Any sports fan can remember the 1993 ESPY speech that Jimmy Valvano gave.
But, I can’t help it. Now I’m fighting cancer, everybody knows that. People ask me all the time about how you go through your life and how’s your day, and nothing is changed for me. As Dick said, I’m a very emotional and passionate man. I can’t help it. That’s being the son of Rocco and Angelina Valvano. It comes with the territory. We hug, we kiss, we love. When people say to me how do you get through life or each day, it’s the same thing. To me, there are three things we all should do every day. We should do this every day of our lives. Number one is laugh. You should laugh every day. Number two is think. You should spend some time in thought. Number three is, you should have your emotions moved to tears, could be happiness or joy. But think about it. If you laugh, you think, and you cry, that’s a full day. That’s a heck of a day. You do that seven days a week, you’re going to have something special.
How many can remember the speech that was given by ESPN’s Stuart Scott in July of 2014?
When you die, that does not mean you lose to cancer.

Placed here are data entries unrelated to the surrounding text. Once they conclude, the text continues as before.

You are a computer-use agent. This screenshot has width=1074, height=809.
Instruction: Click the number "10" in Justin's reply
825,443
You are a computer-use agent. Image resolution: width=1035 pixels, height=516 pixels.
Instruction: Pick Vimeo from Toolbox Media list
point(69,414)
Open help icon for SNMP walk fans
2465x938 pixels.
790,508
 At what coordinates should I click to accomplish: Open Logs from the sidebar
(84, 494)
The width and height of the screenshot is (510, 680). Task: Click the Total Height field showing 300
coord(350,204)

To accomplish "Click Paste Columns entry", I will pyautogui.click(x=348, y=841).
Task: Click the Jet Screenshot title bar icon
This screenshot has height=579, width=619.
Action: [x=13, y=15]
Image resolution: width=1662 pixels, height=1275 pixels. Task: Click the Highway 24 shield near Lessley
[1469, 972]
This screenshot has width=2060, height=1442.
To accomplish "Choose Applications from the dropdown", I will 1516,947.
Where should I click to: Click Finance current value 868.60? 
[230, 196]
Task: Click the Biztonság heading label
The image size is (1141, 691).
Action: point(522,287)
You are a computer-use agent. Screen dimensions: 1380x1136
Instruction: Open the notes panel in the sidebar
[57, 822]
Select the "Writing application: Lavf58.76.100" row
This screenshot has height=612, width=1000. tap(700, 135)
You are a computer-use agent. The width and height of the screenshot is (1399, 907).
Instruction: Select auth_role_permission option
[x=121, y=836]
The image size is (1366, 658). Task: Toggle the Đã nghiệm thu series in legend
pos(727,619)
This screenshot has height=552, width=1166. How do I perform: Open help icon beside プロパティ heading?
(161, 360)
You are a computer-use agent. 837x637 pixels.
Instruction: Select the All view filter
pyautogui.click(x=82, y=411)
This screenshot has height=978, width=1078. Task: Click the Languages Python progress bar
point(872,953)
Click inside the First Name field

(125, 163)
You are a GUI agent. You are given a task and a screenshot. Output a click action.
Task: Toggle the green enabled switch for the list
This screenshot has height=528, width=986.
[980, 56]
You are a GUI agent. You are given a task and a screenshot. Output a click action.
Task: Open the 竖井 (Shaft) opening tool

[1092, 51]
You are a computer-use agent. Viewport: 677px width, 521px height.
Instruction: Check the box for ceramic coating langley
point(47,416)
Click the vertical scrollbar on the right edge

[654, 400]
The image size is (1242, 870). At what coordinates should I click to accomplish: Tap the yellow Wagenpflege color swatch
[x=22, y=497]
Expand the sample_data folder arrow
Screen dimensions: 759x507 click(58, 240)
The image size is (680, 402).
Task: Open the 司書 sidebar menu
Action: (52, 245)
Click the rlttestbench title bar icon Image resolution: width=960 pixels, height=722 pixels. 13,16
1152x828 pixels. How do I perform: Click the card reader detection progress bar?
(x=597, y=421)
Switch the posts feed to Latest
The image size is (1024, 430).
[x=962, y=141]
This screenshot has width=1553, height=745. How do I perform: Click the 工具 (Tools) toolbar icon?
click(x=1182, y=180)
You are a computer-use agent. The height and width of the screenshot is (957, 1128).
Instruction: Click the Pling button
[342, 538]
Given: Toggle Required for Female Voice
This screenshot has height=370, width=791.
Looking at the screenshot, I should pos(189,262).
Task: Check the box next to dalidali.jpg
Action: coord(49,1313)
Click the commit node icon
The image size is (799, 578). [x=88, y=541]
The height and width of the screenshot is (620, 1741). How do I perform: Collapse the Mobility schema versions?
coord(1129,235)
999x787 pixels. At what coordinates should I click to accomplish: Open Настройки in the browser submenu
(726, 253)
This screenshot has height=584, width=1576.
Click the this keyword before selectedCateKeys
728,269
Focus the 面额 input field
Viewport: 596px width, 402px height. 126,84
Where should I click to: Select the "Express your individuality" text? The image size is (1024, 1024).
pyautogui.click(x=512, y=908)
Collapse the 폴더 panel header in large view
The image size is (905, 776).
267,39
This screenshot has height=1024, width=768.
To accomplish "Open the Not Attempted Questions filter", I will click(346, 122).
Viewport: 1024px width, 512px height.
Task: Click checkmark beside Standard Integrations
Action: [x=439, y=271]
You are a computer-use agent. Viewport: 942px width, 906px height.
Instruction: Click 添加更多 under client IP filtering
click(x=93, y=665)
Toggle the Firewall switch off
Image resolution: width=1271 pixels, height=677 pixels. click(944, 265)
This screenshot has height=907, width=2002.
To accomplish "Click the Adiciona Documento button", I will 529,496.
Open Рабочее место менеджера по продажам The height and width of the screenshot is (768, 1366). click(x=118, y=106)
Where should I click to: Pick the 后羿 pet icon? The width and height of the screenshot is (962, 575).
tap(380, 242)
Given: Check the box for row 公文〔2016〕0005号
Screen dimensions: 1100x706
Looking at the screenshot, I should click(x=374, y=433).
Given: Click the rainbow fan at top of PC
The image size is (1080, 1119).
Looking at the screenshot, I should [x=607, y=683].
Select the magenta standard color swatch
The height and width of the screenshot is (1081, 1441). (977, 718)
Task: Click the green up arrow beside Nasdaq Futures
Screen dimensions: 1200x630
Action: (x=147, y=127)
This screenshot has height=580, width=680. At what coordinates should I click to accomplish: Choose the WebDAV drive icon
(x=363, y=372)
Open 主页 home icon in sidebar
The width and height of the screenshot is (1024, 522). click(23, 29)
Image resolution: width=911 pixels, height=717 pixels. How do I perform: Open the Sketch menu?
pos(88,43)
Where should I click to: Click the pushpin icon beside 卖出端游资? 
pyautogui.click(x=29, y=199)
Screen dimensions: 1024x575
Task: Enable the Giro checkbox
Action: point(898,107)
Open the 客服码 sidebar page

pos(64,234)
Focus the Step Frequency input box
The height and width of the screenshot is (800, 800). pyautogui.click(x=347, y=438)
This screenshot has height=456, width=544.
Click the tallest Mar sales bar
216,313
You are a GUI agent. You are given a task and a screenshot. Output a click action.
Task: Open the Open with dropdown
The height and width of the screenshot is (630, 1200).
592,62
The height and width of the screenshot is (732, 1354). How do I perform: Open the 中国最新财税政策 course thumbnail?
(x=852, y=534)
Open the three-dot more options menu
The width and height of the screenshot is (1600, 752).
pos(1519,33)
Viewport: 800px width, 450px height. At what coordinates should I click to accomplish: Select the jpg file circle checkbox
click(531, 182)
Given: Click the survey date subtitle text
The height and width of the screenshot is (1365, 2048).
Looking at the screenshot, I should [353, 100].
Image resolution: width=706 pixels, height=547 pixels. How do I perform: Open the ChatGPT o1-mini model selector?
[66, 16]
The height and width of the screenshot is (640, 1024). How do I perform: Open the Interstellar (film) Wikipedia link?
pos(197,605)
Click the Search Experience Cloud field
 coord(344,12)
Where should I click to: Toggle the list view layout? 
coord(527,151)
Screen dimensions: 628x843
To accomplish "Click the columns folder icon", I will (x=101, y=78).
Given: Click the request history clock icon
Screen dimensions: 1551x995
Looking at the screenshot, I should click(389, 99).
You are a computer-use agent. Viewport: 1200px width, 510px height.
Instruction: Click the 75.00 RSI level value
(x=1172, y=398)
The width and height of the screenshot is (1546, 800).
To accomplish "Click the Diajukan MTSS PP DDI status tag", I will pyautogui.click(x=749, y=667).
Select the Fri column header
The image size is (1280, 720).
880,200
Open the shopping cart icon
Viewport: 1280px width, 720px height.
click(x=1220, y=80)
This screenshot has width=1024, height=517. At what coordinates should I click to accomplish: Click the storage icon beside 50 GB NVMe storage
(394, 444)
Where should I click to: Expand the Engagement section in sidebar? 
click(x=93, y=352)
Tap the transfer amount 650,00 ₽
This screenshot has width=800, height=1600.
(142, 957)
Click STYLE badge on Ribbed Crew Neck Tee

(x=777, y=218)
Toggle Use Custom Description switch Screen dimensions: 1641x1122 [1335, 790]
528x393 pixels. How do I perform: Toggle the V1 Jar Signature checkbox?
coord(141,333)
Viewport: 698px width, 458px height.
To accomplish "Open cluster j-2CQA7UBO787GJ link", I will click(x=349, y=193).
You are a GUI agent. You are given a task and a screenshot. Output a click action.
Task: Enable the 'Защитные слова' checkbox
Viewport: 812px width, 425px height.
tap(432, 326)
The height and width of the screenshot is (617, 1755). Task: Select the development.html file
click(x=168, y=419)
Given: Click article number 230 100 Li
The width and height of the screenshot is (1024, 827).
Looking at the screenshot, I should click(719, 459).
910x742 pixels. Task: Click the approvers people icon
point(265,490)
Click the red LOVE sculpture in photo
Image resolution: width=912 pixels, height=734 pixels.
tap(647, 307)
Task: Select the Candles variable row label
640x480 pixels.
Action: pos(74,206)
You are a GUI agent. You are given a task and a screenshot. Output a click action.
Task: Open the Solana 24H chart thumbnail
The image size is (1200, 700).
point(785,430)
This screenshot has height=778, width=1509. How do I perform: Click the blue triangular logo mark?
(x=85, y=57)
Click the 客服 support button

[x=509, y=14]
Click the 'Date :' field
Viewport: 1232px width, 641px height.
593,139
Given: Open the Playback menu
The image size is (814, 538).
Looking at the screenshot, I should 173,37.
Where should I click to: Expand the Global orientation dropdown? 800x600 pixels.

You beat cancer by how you live, why you live and the manner in which you live.
For 21 years, Stuart Scott graced the airwaves that ESPN provided, first at newly born ESPN2, then at the SportsCenter anchor desk. Scott would go on to also work on the weekly NFL Monday Night Countdown show, as well as covering the NBA.
Stuart Scott succumbed to a 3rd bout of cancer Sunday morning at the age of 49. Scott was known as a fighter of cancer, since 1st diagnosed in 2007. All along the way, Scott portrayed a larger than life persona, in the effort of passing along a message, that cancer can be beat.
Working for an organization, that since at least 1993, has done what they can to support cancer research, Scott portrayed everything that a cancer survivor could hope for. He fought first and foremost for his 2 daughters and family, then for everyone that fights the good fight day in and day out. Stuart was the true epitome of a cancer hero.
As someone that first remembers Stuart Scott, in 1995, as a high school senior, watching him and Rich Eisen anchor SportsCenter before I went to to school, I will forever give kudos to what he has meant to me and my life in sports.
Stuart, you will forever be missed in the sports broadcasting world, and it’s safe to say, there will never be anyone that will ever grace the small screen sports world like you. Rest in peace, Stuart. And forever may your other side of the pillow be cooler. BOOYAH!